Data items
*** Begin section ***

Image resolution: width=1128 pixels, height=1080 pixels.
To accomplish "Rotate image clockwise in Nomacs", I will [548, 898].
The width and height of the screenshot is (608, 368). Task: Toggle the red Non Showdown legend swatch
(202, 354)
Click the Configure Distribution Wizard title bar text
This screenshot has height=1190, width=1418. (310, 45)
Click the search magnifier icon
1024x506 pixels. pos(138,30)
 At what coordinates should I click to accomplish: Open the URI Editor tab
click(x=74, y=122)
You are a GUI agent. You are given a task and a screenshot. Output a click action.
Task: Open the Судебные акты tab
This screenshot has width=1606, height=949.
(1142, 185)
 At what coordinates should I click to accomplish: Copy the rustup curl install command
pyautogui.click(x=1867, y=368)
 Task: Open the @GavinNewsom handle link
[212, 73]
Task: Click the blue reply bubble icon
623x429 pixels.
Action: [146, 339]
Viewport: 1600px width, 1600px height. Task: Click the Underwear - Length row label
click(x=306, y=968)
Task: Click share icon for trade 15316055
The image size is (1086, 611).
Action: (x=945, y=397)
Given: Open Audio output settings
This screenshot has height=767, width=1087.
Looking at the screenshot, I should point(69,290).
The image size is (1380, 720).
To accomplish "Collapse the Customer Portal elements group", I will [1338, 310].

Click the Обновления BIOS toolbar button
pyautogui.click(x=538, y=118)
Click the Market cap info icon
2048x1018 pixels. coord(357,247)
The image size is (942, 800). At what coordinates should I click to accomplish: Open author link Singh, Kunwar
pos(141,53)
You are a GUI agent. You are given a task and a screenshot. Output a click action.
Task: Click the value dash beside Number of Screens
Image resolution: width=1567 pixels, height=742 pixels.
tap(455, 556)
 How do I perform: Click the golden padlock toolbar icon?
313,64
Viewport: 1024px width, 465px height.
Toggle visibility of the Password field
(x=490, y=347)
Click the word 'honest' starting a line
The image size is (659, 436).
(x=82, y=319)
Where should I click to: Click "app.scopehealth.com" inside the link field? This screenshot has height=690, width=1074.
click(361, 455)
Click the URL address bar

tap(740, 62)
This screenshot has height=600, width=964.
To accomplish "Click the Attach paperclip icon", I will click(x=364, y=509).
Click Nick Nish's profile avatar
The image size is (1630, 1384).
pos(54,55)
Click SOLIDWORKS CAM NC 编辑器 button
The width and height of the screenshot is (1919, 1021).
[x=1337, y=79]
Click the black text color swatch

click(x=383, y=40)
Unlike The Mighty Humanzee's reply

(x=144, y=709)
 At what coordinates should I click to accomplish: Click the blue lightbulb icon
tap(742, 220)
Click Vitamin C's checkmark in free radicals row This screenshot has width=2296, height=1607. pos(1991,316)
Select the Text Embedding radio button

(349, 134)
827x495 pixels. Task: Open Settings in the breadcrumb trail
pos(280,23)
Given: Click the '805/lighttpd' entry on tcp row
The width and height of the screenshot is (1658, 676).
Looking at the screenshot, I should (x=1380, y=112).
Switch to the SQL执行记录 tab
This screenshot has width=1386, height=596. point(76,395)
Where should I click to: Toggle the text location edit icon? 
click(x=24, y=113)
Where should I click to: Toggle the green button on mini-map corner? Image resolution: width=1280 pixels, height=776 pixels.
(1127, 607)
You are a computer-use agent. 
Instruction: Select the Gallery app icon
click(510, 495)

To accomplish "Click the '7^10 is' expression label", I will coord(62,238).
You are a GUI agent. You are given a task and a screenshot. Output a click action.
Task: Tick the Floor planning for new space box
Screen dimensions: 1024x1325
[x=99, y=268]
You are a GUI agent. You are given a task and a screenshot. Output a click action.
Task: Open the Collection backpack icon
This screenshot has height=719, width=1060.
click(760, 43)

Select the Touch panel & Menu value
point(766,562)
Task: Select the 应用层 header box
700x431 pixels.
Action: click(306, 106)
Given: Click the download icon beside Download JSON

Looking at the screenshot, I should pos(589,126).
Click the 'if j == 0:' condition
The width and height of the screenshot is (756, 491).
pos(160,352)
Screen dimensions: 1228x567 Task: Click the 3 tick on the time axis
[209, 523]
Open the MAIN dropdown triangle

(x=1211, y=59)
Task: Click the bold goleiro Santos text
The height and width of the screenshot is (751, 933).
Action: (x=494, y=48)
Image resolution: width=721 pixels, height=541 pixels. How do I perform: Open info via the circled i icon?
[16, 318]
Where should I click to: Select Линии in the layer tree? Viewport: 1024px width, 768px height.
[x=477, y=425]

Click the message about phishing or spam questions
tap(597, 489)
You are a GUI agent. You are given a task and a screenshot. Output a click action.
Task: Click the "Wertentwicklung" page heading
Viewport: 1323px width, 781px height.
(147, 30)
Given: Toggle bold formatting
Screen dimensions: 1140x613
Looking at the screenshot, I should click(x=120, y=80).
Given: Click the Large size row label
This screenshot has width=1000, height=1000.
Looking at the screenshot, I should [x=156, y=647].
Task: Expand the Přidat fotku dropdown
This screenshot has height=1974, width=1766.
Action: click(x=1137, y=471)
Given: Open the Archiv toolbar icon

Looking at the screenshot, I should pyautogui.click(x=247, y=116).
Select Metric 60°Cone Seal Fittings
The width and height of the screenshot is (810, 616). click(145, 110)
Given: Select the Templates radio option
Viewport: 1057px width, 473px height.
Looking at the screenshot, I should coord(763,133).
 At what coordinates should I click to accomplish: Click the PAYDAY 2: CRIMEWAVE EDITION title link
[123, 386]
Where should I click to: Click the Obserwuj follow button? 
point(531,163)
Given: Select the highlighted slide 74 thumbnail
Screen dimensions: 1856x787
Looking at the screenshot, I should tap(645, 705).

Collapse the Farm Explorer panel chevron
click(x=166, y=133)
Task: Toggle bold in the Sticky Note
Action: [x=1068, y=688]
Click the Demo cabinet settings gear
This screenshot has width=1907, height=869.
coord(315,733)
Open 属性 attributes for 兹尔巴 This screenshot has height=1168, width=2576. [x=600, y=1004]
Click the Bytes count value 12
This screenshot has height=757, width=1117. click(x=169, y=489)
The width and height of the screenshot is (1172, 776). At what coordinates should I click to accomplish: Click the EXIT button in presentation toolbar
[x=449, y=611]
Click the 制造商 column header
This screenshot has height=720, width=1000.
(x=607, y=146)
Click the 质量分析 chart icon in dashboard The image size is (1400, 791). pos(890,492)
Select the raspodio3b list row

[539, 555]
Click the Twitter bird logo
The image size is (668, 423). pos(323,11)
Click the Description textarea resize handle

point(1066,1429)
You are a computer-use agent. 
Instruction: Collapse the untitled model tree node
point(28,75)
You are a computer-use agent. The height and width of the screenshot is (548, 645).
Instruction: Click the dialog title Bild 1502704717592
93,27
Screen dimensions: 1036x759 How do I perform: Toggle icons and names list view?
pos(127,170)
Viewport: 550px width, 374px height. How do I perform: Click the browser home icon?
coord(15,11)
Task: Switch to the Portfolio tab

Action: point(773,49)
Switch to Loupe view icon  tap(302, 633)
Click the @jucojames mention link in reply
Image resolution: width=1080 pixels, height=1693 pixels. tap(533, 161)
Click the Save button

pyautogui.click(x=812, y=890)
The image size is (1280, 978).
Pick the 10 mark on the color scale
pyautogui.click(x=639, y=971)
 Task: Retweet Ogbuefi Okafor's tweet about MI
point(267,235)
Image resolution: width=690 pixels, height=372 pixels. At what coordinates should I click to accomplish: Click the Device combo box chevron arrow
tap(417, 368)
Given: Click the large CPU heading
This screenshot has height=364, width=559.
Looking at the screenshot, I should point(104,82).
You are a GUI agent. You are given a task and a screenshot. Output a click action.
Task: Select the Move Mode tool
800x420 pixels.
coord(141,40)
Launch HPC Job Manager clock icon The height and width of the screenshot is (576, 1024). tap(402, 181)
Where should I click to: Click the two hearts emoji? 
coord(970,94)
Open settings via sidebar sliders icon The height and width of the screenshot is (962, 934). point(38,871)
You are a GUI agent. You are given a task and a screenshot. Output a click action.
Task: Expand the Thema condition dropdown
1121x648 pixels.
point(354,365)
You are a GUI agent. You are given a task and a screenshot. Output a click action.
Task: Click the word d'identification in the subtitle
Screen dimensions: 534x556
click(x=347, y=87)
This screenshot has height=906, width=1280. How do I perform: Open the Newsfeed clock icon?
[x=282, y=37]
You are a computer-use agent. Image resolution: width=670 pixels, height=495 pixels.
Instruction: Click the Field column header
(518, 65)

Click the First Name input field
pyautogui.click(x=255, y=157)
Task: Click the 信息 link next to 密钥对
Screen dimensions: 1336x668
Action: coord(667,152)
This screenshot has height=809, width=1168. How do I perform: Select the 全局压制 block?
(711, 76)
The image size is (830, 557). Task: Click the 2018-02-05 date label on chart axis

*** End section ***

WORK TASK: Look over the records. Copy the lines that include the word "chart".

EXERCISE OUTPUT:
Click the 质量分析 chart icon in dashboard The image size is (1400, 791). pos(890,492)
The image size is (830, 557). Task: Click the 2018-02-05 date label on chart axis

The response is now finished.